Department of Statistics
Brigham Young University


“Modeling the Dynamics of RSV-Induced Bronchiolitis in the Presence of Spatio-Temporal Uncertainty”



Bronchiolitis (inflammation of the lower respiratory tract) in infants is primarily due to  viral infection and is the single most common cause of infant hospitalization in the US.  To increase epidemiological understanding of bronchiolitis (and, subsequently, develop better prevention strategies), this research analyzes data on infant bronchiolitis cases from the US Military Health System (MHS) between the years 2003-2013 in Norfolk, Virginia USA. For privacy reasons, child home addresses, birth dates and diagnosis dates were randomized (jittered) creating spatio-temporal uncertainty in the geographic location and timing of bronchiolitis incidents. Using spatio-temporal point patterns, we create a modeling strategy that accounts for the jittering to estimate and quantify the uncertainty for the incidence proportion (IP) of bronchiolitis.

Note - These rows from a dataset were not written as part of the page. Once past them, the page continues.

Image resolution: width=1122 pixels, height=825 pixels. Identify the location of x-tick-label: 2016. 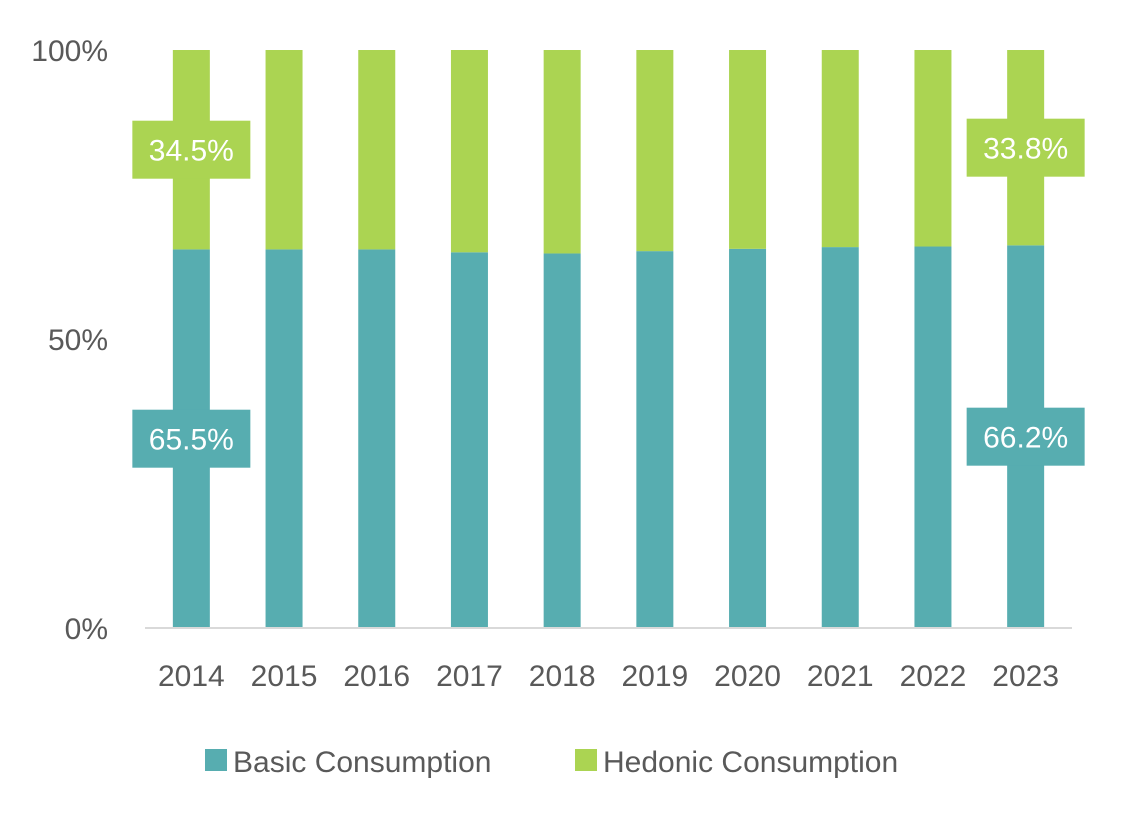
(376, 676).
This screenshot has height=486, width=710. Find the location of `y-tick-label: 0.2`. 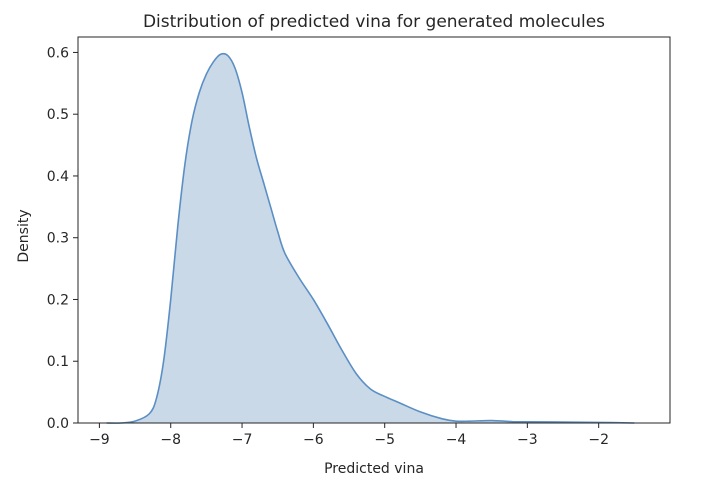

y-tick-label: 0.2 is located at coordinates (58, 300).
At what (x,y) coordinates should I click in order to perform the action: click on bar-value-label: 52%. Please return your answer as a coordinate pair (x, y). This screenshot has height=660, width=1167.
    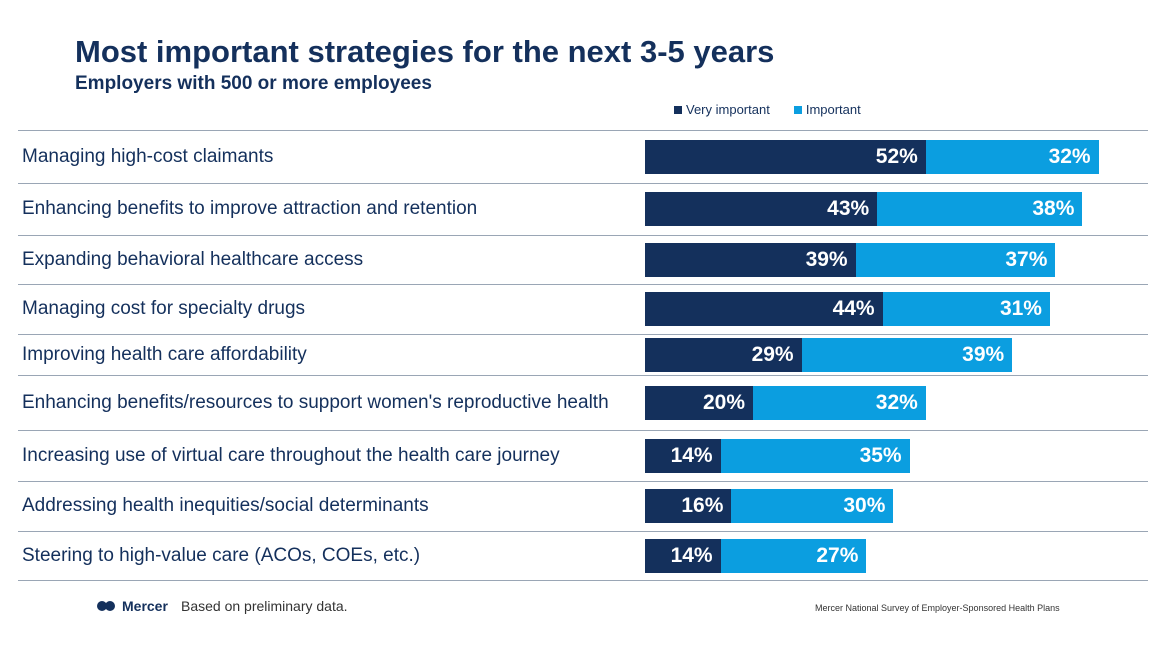
    Looking at the image, I should click on (896, 156).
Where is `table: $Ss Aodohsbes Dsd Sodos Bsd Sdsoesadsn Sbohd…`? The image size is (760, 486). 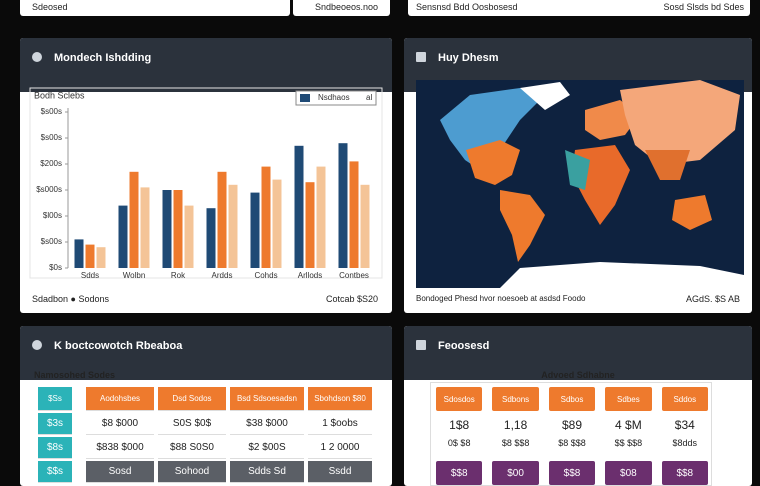
table: $Ss Aodohsbes Dsd Sodos Bsd Sdsoesadsn Sbohd… is located at coordinates (205, 436).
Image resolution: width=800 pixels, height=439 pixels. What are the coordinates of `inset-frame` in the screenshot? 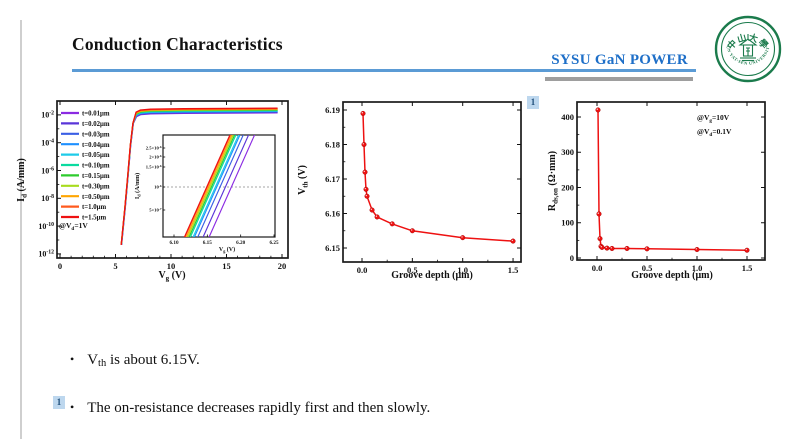 It's located at (219, 186).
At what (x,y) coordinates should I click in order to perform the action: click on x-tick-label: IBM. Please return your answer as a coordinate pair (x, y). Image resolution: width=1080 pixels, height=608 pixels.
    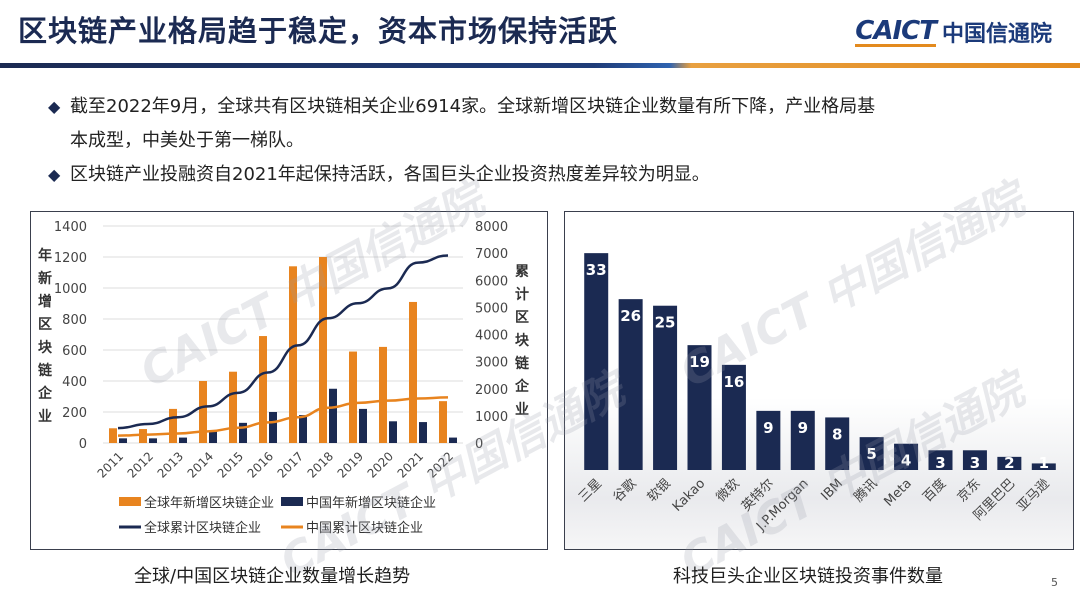
    Looking at the image, I should click on (832, 490).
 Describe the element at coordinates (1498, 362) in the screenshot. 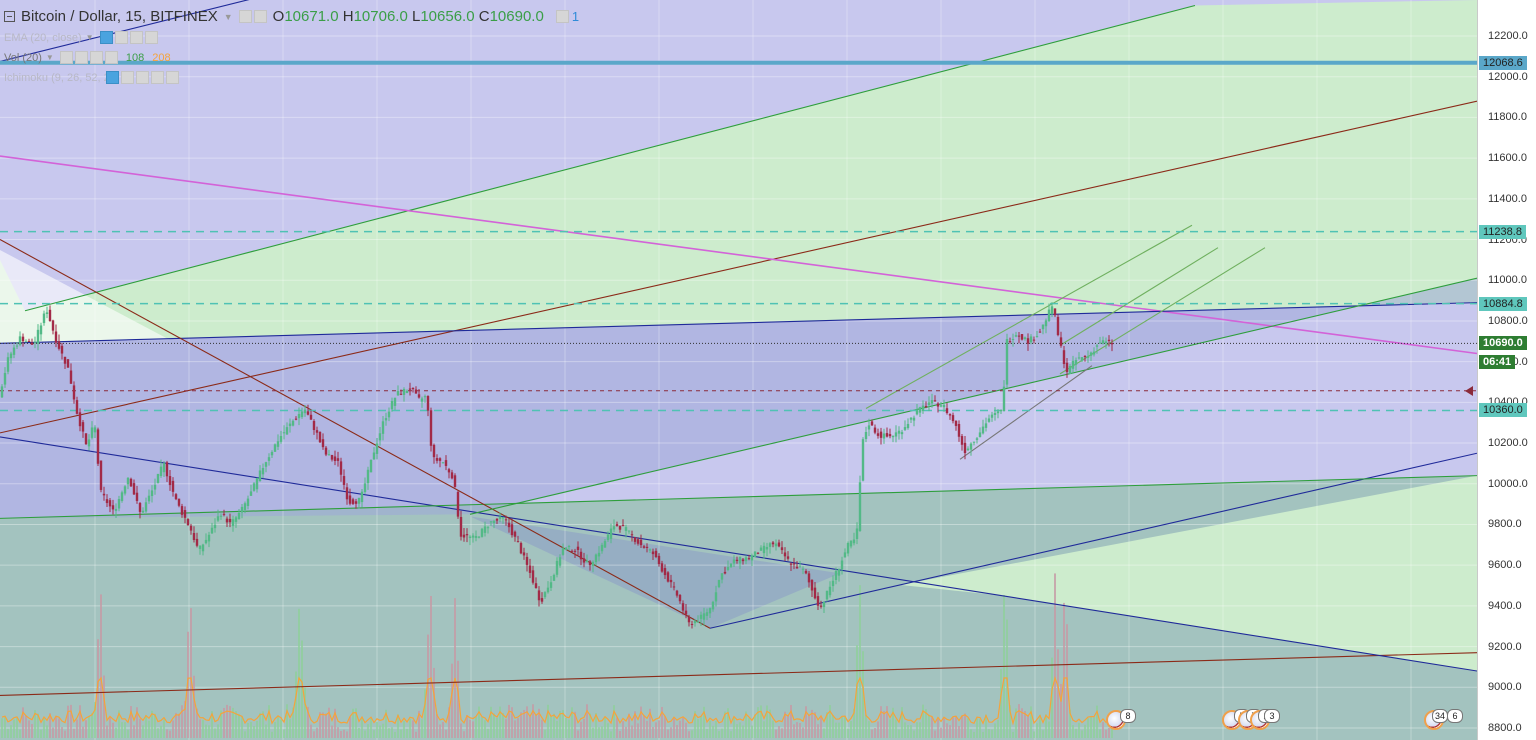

Additionally, we regress the IP onto key covariates including pollution where we adequately account for uncertainty in the pollution levels (i.e. covariate uncertainty) using a land use regression model. Our analysis results indicate that the IP is positively associated with sulfur dioxide and population density. Further, we demonstrate how scientific conclusions may change if various sources of uncertainty (either spatio-temporal or covariate uncertainty) are not accounted for.